-- DATASET EXTRACT --
- - -

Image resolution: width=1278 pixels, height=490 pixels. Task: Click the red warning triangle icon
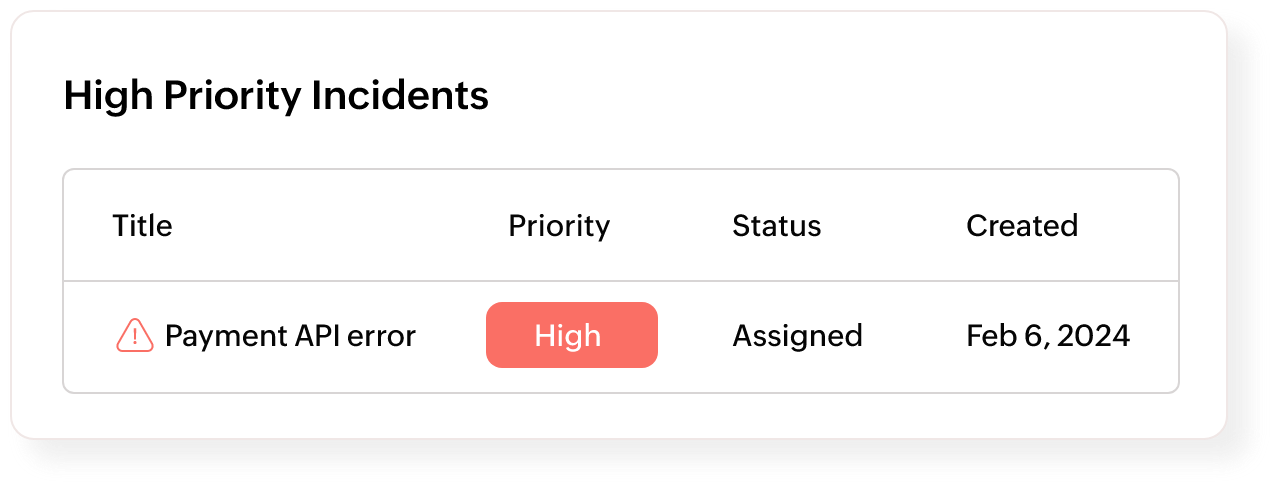coord(135,336)
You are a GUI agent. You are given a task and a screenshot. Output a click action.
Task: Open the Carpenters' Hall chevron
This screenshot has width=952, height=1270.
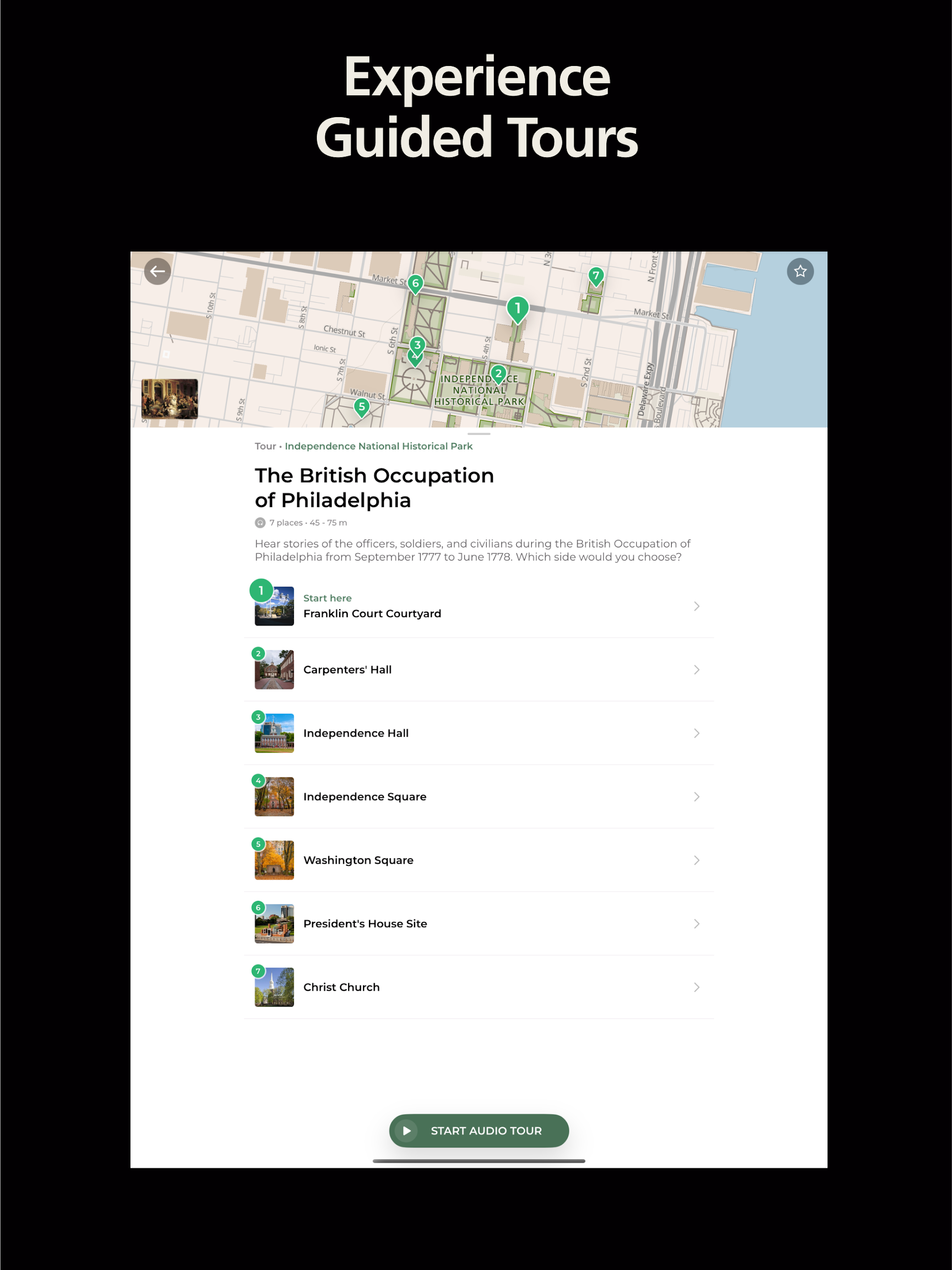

- - -

-- AIM OF THE EXERCISE --
Please update the items from the first one up to and including the line with "coord(135,336)" by changing "red" to "yellow" and leaving everything else as it is. Give only those lines, without the pictures.

-- THE OUTPUT --
Image resolution: width=1278 pixels, height=490 pixels. Task: Click the yellow warning triangle icon
coord(135,336)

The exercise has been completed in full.